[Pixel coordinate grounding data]
◆ ◆ ◆ ◆

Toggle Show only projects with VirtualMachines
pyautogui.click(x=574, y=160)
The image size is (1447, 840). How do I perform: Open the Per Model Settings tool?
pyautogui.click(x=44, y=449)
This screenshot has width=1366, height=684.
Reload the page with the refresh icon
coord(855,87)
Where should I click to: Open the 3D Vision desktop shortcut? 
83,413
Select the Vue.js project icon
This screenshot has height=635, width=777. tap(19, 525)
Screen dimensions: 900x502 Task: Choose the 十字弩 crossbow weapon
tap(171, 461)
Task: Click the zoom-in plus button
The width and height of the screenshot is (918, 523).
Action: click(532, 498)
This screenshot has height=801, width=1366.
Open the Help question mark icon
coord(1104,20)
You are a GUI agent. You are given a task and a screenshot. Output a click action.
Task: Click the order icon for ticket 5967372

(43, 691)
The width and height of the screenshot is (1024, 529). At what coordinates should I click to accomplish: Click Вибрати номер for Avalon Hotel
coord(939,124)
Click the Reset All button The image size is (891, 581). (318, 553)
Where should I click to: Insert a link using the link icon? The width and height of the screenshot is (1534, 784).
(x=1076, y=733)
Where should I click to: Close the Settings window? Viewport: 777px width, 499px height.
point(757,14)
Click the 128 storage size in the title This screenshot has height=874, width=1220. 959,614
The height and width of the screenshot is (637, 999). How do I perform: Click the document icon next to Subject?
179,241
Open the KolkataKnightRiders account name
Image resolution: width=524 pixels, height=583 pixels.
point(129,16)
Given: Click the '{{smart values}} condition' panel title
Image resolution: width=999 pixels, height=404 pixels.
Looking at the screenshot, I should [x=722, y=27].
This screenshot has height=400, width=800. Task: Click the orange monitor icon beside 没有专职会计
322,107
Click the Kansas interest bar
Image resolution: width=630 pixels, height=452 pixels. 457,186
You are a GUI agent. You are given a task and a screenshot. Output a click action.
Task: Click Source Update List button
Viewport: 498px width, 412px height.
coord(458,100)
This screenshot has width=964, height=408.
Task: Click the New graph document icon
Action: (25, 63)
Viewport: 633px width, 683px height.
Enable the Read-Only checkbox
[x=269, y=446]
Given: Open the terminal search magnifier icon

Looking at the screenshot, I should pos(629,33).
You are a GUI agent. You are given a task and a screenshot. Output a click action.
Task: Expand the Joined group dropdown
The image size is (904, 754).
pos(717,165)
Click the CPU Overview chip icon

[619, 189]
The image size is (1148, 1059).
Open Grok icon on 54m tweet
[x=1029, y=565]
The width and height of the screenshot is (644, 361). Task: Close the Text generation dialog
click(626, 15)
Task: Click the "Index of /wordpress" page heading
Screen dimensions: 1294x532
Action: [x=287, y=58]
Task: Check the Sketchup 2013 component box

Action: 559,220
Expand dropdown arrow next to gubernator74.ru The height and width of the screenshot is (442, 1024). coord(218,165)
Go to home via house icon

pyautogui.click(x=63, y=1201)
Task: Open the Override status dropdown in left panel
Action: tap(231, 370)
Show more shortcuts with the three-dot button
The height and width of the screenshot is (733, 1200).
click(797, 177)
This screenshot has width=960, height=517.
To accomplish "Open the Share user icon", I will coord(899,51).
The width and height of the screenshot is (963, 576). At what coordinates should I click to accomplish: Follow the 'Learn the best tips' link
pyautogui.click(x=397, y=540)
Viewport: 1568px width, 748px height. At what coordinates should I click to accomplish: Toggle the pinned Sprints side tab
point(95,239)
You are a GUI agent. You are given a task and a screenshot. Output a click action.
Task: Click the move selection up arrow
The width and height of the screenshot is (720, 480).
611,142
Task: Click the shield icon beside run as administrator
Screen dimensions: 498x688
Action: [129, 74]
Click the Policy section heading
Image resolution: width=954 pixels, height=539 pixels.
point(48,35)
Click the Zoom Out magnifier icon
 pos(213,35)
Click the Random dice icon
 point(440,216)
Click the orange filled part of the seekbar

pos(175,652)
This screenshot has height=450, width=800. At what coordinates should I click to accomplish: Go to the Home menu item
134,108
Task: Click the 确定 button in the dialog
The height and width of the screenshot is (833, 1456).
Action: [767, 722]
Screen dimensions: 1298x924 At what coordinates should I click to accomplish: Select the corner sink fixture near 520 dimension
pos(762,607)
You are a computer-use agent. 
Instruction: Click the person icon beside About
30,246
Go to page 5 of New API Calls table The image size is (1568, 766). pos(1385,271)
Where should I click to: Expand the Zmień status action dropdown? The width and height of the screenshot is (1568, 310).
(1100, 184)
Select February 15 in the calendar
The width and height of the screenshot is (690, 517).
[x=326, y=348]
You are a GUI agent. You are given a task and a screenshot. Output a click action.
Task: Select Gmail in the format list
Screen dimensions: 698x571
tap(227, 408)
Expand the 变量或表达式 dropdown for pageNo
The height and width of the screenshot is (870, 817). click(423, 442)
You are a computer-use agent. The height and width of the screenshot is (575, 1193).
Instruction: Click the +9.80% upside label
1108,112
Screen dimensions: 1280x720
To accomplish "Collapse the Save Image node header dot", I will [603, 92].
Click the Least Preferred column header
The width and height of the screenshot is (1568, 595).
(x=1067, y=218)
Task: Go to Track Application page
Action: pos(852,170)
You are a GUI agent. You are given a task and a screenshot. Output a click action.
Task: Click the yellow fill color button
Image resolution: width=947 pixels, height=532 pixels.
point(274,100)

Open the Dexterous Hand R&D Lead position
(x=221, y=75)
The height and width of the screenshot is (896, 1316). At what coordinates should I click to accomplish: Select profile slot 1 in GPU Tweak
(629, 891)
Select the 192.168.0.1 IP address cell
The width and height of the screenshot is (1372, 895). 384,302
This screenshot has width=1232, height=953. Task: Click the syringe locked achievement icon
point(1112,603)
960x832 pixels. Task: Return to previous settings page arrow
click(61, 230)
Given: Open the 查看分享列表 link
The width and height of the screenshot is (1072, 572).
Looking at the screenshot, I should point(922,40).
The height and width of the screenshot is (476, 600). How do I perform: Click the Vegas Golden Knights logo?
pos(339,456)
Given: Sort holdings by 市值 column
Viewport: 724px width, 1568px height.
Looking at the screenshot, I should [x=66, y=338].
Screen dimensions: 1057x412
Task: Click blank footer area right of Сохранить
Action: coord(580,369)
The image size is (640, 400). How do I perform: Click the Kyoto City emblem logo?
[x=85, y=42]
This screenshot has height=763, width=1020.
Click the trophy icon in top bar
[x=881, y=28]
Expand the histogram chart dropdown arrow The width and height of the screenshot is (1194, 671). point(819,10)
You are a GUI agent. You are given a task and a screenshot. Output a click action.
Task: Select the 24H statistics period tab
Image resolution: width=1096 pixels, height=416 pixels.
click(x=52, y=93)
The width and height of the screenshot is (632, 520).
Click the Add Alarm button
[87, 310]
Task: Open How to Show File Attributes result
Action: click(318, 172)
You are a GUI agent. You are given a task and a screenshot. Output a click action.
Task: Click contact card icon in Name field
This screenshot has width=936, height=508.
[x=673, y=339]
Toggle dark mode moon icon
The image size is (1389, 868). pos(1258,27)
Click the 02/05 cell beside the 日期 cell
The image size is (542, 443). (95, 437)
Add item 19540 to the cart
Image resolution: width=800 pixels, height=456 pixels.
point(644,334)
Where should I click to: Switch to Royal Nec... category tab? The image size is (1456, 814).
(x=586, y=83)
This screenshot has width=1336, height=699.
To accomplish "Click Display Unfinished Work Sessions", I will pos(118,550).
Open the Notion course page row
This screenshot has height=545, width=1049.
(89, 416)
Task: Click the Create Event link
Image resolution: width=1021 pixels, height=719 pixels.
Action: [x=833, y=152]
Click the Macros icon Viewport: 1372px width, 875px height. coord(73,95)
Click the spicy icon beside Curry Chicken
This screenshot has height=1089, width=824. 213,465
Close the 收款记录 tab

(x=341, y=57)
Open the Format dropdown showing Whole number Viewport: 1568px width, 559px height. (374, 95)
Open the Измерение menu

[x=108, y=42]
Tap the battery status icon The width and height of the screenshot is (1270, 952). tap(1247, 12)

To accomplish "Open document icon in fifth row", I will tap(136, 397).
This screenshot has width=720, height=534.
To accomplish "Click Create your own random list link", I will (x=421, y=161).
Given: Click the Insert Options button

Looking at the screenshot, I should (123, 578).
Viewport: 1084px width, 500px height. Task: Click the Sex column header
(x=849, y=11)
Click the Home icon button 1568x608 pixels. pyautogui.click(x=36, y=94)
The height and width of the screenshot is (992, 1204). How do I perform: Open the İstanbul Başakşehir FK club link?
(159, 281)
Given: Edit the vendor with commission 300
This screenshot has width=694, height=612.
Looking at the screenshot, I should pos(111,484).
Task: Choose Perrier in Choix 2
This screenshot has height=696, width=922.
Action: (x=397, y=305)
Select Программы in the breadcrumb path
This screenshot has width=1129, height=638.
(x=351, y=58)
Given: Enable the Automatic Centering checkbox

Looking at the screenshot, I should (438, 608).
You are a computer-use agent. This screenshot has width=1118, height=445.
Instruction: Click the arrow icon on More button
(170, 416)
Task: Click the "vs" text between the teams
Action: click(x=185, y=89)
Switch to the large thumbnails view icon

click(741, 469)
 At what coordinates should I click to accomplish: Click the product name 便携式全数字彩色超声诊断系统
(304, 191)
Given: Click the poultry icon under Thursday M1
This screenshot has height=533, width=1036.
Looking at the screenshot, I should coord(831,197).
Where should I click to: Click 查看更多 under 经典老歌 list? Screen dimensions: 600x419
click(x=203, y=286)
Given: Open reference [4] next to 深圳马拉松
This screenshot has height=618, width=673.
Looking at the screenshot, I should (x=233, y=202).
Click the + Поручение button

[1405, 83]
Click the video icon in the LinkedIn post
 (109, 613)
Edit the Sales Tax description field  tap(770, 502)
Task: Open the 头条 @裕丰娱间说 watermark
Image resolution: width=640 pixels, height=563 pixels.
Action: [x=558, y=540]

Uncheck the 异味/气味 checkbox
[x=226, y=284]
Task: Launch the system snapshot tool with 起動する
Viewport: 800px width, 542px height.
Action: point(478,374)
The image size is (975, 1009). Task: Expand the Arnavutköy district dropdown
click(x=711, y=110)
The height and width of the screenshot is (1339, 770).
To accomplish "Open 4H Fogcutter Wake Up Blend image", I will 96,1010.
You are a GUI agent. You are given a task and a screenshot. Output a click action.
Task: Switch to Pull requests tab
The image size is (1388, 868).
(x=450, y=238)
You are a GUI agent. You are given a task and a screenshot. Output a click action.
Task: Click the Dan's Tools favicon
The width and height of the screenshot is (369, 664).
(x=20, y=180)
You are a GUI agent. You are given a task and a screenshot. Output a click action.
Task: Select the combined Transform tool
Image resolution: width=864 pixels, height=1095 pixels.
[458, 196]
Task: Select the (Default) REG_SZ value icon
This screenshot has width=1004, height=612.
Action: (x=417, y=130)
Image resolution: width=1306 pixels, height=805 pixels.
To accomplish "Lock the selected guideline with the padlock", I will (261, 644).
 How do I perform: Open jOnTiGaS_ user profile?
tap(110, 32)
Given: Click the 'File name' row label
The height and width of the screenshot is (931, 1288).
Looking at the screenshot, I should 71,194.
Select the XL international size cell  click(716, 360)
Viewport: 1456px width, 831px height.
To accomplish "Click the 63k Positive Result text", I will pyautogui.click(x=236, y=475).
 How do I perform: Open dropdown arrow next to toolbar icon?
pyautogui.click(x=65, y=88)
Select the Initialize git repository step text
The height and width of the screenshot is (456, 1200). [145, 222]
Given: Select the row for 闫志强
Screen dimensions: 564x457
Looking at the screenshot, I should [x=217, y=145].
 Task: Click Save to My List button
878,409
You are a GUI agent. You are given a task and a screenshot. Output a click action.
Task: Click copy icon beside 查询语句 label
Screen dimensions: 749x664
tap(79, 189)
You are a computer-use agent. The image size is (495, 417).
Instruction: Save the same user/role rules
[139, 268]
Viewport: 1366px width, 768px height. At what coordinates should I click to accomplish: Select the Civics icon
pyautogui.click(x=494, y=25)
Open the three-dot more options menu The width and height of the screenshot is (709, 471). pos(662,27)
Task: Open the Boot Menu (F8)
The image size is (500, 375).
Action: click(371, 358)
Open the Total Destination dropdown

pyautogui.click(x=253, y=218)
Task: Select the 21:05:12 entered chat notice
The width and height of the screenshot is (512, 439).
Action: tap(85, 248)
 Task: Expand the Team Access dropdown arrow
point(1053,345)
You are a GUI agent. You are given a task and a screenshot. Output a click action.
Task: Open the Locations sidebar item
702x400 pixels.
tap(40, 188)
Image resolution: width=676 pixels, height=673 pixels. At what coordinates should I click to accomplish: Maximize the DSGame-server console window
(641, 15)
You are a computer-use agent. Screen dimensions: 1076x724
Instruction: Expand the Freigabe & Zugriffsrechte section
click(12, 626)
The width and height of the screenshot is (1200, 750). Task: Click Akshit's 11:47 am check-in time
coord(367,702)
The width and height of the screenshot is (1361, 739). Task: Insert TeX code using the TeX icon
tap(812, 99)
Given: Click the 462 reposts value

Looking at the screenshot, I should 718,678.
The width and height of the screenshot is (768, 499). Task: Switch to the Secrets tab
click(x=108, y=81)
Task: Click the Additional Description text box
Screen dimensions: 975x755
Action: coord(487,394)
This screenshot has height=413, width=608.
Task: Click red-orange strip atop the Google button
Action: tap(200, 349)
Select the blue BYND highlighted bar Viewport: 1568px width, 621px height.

◆ ◆ ◆ ◆

• To do
Find out how many lines in the data above hold the word "title". Write only the number.

• Task response
2